What if you could help prevent climate change three times a day? What would you be willing to change? You’ve already changed your light bulbs and programmed your thermostat. The next step you can take is your food, so today I’m writing about what we eat—and greenhouse gases.
What you purchase at the market directly impacts climate change. Animal product cultivation generates greenhouse gases in the following ways:
- Carbon Dioxide (CO2) comes from land clearing and fertilizer application to grow grains to feed animals and humans. There are emissions from farm operations (processing, milling, and farm equipment operation) and food transportation (especially refrigerated)—often large fleets going long distances.
- Methane (CH4) comes from ruminant (for example, cows) digestion. It’s 44% of livestock emissions, according to the Food and Agriculture Organization of the United Nations (UNFAO).
- Nitrous Oxide (N2O) is emitted when nitrogen is added to the soil through the use of synthetic fertilizers to grow animal feed and other food products. It is also emitted during the breakdown of nitrogen in livestock manure and urine. N2O has a (100-year) global warming potential of 310.
A lot of attention is starting to be paid to these issues. The USDA is considering telling us how what we eat affects the environment, and the New York Times recently exposed the tremendous suffering of animals used by the U.S. Meat Animal Research Center to research higher meat production yields.
In 2013, the UNFAO assessed that 14.5% of human-induced GHG emissions are attributed to livestock, with Cattle (meat/milk) representing about 65% of livestock sector emissions (buffalo 9%, sheep and goats (meat/milk) 6.5%, pigs 9%, chickens (meat/eggs) 8%).
Additionally, ecosystem fragmentation, species habitat degradation, loss of biodiversity, water use for animal hydration and processing, and manure waste disposal are all related to current food consumption patterns. According to USDA figures, the aggregate food supply in 2000 provided 3,800 calories per person per day. Of that, USDA’s Economic Research Service estimated that the dietary intake of calories then was just under 2,700 calories daily per person. That’s a lot of waste.
All of this points to factory food farming practices—particularly for meats fish, cheeses, and eggs, combined with long-distance transportation within the United States or across the globe—as detrimental to the planet.
How are these issues addressed in LEED now?
- LEED for Existing Buildings, includes a credit that rewards projects for using local food/beverages or those with certain certifications.

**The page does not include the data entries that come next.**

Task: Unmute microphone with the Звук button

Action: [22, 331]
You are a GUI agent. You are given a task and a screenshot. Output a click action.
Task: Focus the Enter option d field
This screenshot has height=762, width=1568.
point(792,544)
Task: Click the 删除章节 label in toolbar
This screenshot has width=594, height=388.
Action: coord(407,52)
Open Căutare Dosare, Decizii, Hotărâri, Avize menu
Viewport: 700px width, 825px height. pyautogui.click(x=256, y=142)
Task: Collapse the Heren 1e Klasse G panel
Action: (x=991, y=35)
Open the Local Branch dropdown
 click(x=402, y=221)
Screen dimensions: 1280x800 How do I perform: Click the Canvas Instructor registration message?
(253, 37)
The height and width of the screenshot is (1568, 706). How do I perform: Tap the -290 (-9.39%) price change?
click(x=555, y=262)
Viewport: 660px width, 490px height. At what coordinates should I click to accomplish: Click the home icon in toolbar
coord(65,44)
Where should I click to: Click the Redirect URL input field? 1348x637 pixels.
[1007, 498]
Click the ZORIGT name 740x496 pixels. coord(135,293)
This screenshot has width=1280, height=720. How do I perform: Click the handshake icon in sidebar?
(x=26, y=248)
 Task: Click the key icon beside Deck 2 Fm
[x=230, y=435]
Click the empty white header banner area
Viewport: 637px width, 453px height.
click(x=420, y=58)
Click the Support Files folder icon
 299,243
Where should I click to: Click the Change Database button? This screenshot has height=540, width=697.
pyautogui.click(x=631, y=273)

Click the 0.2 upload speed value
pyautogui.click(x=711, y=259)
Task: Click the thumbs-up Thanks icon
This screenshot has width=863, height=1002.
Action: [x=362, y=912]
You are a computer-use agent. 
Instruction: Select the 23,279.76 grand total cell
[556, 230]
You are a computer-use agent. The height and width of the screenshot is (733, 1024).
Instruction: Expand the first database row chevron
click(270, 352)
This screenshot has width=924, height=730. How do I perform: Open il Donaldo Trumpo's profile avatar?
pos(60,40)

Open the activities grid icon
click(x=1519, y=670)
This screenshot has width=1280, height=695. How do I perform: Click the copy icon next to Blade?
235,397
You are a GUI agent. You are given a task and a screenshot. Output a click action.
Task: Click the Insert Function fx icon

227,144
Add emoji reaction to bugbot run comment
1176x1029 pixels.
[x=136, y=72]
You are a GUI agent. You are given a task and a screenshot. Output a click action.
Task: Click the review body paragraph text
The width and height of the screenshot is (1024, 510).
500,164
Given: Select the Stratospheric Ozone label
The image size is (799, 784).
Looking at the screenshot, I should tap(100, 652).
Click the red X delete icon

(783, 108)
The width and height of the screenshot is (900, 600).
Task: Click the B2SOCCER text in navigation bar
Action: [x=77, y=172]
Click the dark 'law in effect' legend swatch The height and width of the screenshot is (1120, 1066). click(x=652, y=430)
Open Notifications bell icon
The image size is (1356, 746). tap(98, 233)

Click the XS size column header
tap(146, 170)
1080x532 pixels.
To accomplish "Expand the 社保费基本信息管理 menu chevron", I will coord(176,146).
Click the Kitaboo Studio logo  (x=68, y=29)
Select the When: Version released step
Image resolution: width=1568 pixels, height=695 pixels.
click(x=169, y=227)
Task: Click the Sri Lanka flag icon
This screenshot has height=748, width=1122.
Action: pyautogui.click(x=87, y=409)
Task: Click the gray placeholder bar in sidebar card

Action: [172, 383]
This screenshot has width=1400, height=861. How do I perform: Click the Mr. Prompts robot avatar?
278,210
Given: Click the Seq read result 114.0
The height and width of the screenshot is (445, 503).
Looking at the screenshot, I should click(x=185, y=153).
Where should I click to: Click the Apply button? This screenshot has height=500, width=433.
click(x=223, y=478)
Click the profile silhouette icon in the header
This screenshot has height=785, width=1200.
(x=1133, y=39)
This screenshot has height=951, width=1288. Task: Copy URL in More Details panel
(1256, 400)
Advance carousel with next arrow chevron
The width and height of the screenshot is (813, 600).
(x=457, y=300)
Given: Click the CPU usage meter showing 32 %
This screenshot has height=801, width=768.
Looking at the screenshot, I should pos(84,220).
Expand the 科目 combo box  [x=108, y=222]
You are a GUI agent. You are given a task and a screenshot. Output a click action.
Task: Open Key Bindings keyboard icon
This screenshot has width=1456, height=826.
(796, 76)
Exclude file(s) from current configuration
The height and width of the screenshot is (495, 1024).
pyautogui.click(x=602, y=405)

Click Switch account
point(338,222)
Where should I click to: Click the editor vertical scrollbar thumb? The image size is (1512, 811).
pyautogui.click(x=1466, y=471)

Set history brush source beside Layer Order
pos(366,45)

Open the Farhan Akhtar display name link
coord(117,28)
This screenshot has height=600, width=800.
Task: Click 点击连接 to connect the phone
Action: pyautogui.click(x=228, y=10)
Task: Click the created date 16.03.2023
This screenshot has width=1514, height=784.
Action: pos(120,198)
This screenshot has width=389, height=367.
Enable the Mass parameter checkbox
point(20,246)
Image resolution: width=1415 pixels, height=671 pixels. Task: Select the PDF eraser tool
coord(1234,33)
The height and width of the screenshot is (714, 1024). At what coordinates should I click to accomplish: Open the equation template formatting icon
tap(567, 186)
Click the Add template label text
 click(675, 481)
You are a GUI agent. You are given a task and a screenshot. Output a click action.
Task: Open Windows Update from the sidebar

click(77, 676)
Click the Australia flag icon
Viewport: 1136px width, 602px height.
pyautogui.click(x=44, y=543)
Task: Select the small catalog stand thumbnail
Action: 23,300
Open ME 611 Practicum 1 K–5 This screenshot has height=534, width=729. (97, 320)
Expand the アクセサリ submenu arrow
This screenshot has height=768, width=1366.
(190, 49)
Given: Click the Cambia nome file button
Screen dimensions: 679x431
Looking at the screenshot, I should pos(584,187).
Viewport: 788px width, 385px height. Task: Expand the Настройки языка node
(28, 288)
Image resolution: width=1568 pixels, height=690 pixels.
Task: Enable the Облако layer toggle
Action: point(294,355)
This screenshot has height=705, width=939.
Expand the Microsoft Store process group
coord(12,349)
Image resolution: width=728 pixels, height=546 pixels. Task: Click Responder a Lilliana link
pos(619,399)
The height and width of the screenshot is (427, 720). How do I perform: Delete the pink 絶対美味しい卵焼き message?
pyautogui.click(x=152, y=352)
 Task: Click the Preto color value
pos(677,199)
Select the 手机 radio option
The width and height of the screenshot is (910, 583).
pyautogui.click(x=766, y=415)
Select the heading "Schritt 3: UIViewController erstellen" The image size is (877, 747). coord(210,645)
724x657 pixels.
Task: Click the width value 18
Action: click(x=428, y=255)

- LEED for Neighborhood Development, has a credit that rewards projects supporting gardens and agriculture.
- Pilot Credit 82: Local Food Production is earned when the project team demonstrates onsite food production or partnering with a Community Supported Agriculture program or local farm.
We want to know how you address food-related climate change and greenhouse gas emissions in your buildings. What are your ideas for how LEED can address it with new pilot credits? What do you see as the most pressing issues between food and buildings/occupants? And, what have you been reading lately about the data?